What happens when a child starts coding for kids
Before Codingal, I spent over a decade teaching coding directly to children. Hundreds of students, one at a time, sitting across from me as they wrote their first working programme. That experience is what eventually convinced me that this needed to exist at scale. What I have seen since, as Codingal has grown to teach over one million children across 135 countries, is that this shift is not unique to any one country, culture, or type of child. It happens in students from Lagos and London, from SĂŁo Paulo and Singapore, from small towns and major cities.
A child writes their first working programme. It does not have to be impressive: a simple game, a moving animation, a small tool that does exactly what they told it to do. They look at the screen. And something changes in how they see themselves.
Until that moment, the digital world was something that happened to them. After it, they understand they can make things happen in it. That is not a small shift. A child who has built something from nothing carries that experience into everything else they do.
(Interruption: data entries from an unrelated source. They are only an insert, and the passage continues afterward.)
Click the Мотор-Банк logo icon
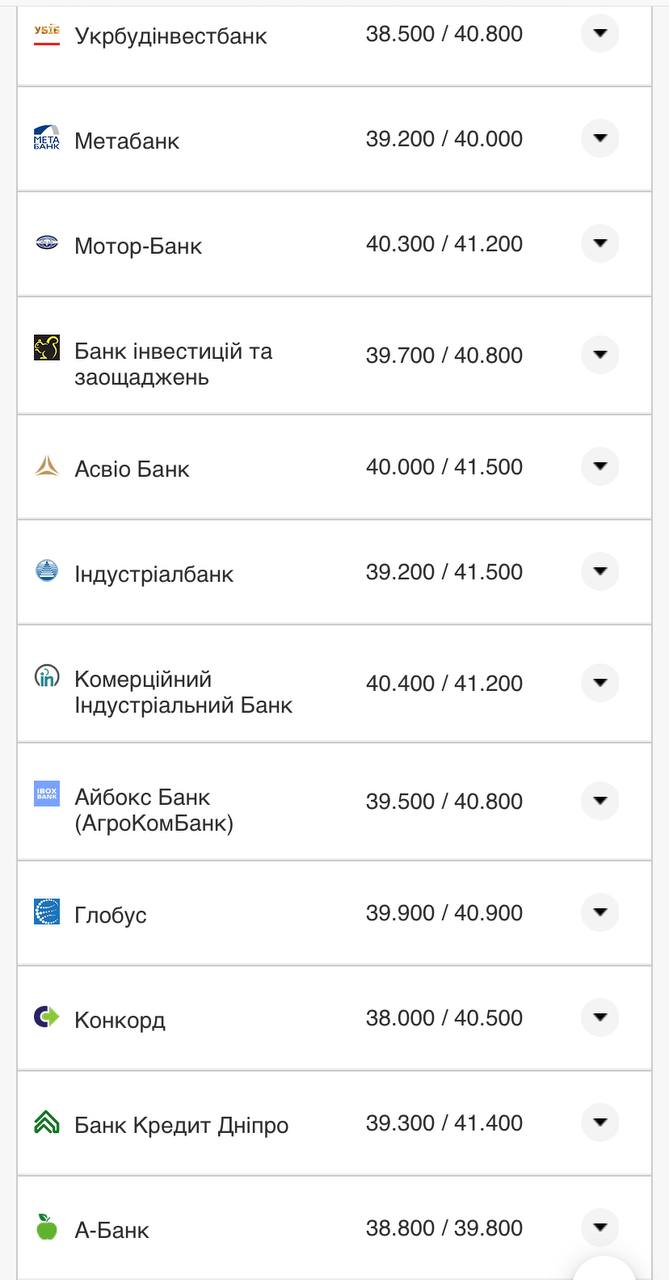The image size is (669, 1280). coord(47,242)
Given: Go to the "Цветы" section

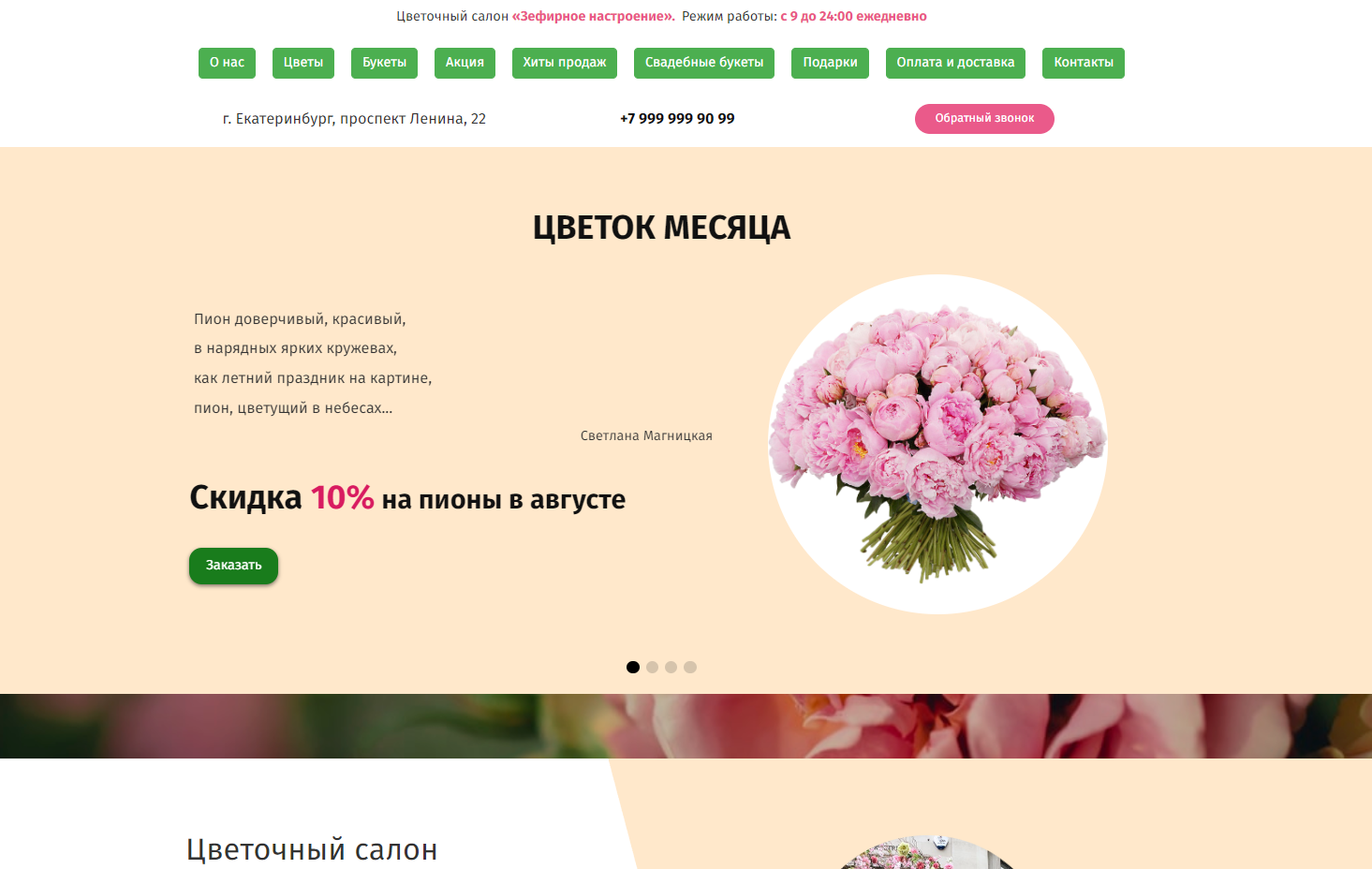Looking at the screenshot, I should click(x=303, y=63).
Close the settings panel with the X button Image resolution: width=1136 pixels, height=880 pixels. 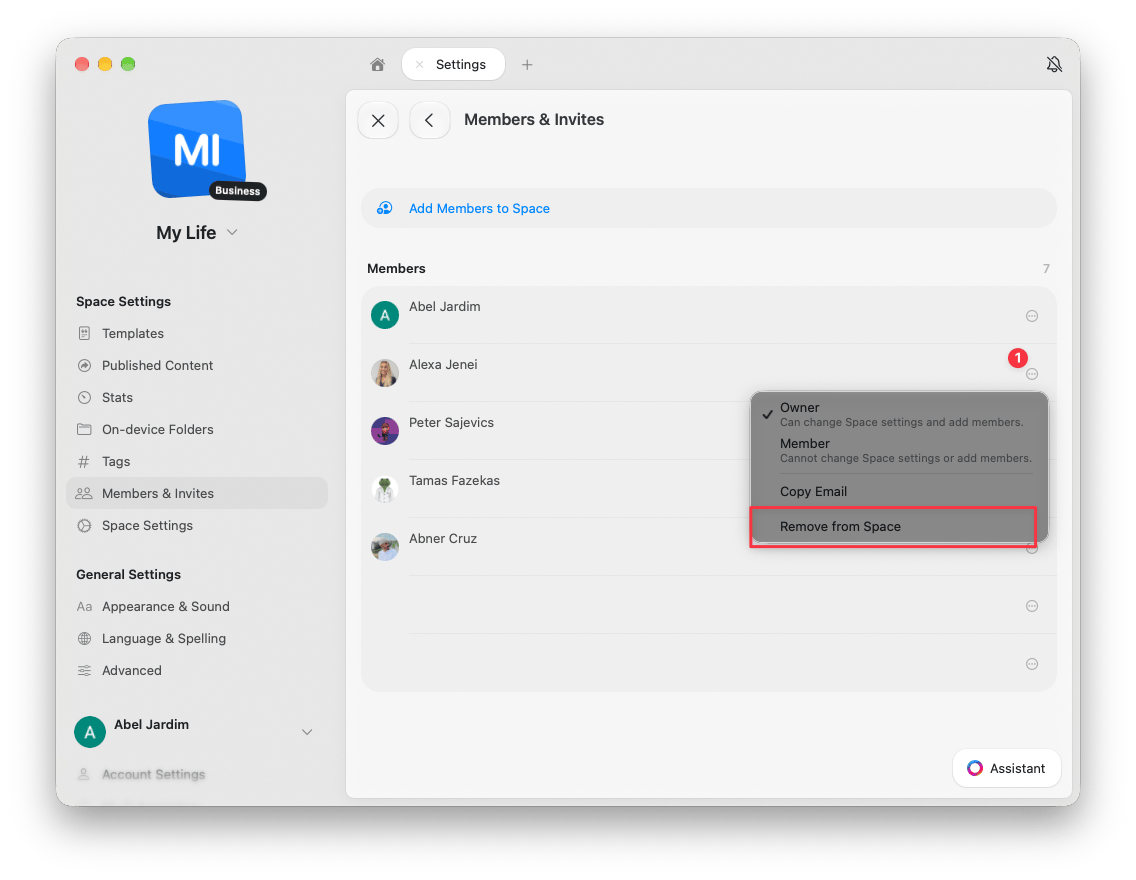(378, 120)
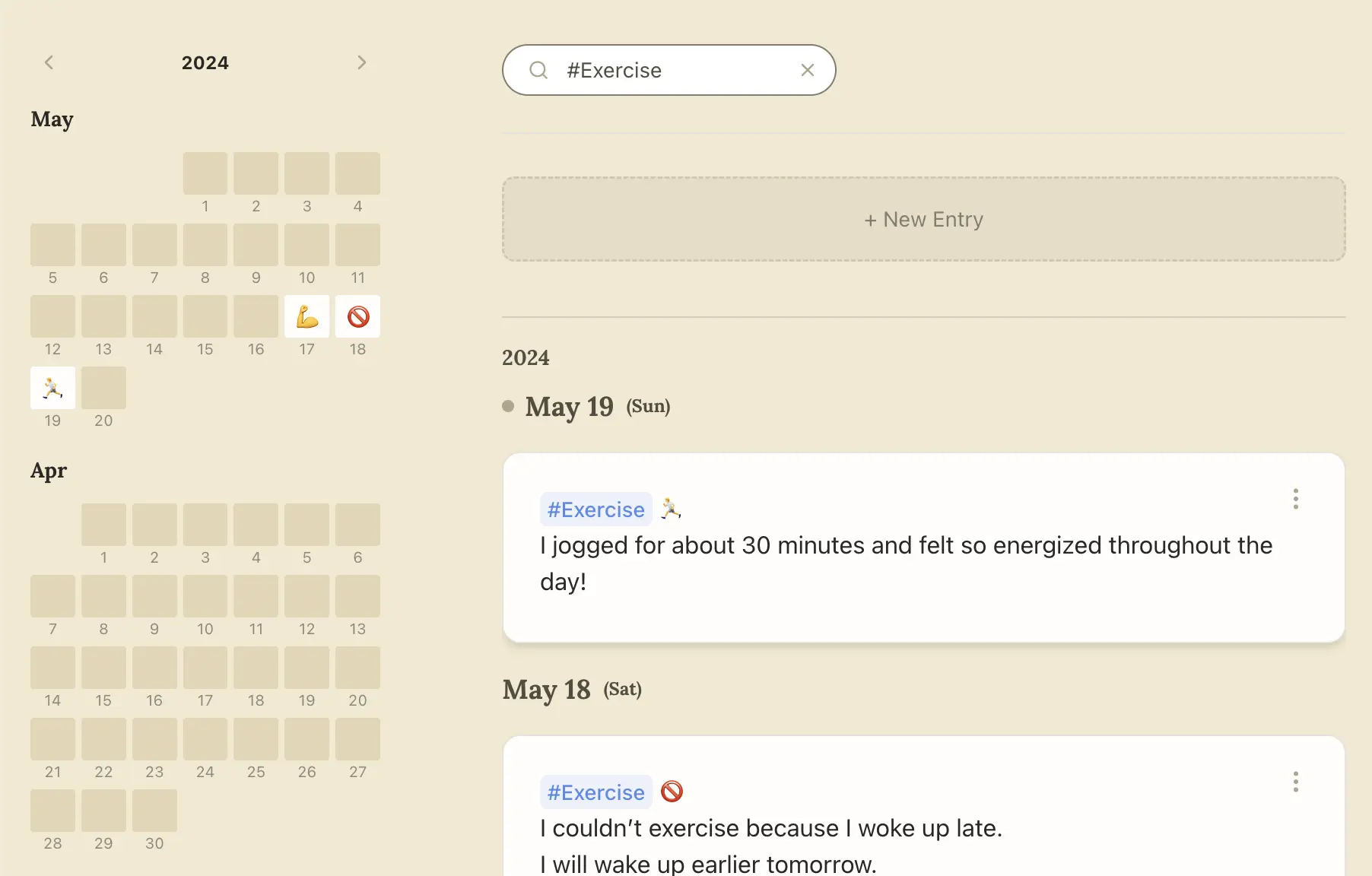Click the May 19 (Sun) date heading
This screenshot has height=876, width=1372.
tap(570, 407)
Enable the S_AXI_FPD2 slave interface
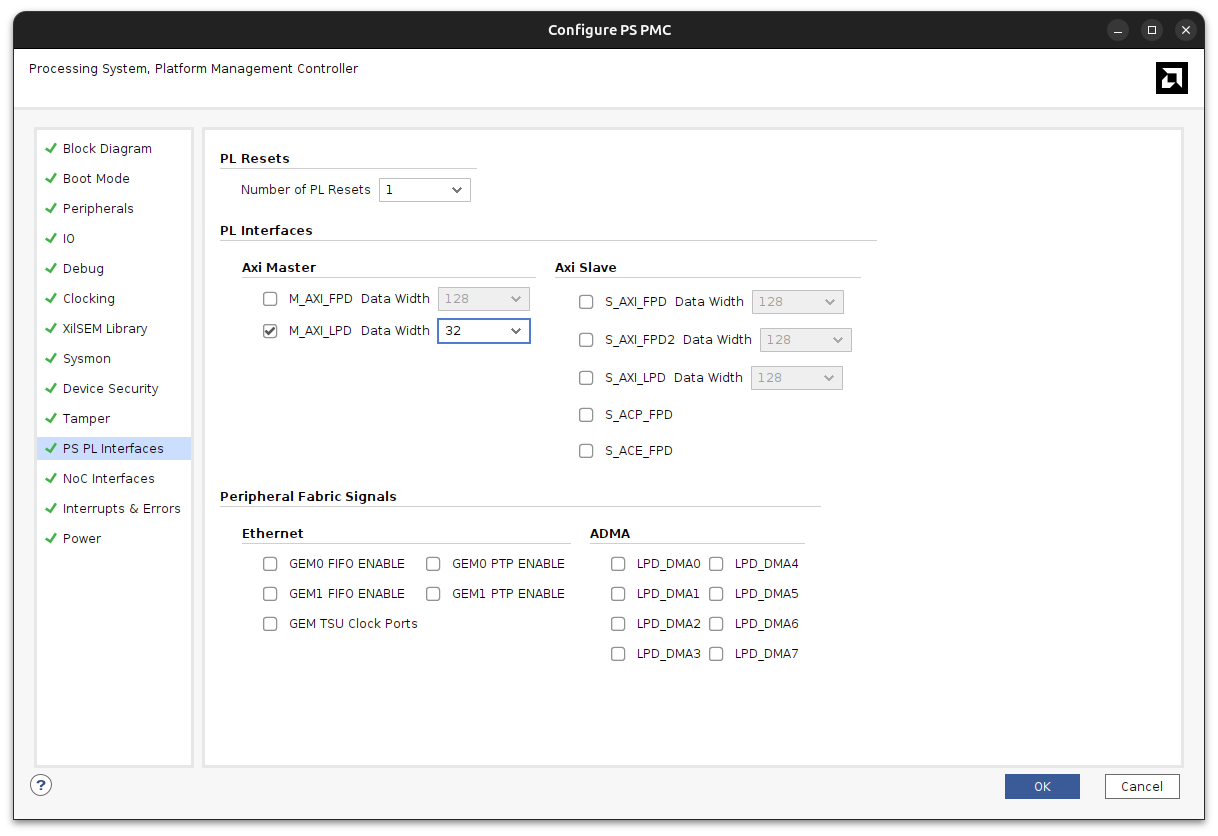 click(x=586, y=339)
They become the kind of person who looks at a problem and asks how it works, not just what to do about it. They try things. They adjust. They do not wait for someone to hand them the answer.
That orientation, once developed, does not stay in the coding lesson. It goes everywhere. What determines whether it happens is not ability or background. It is access to the right instruction, at the right stage of development, with a teacher who knows when to step in and when to let the child figure it out.
The AI era makes this urgent
The reason governments are responding so quickly is not symbolic. AI is restructuring every industry simultaneously, and the speed of that restructuring is accelerating. The children who will thrive are not simply those who use AI tools fluently. They are the ones who understand, at a structural level, how those tools work, where they fail, and how to build on top of them. That understanding begins with coding.
A child who has learned to write code has a fundamentally different relationship with AI than one who has not. They do not accept outputs uncritically. They ask why. They debug. They build. That is not a personality trait. It is a skill, and it is teachable.
What this means for parents right now
Every major technological shift in history has created a generation of children who were ready for it and a generation that was not. The difference was almost never talent. It was preparation, and the parents who recognised the shift early enough to act on it.
The answer today is the same as it was with English, with mathematics, with digital literacy: ensure your child builds the skill rather than merely consuming its outputs. Give them regular, structured, live online instruction from a teacher who can guide them through the experience of building something that works. The nine documented cognitive, academic, and career benefits of coding for children are real and measurable. The identity shift, from passive user to active builder, is irreversible. And the window to act is exactly now.
Every child who learns to code is claiming a seat at the table where the future is being decided. That is a right every child deserves, wherever in the world they are growing up.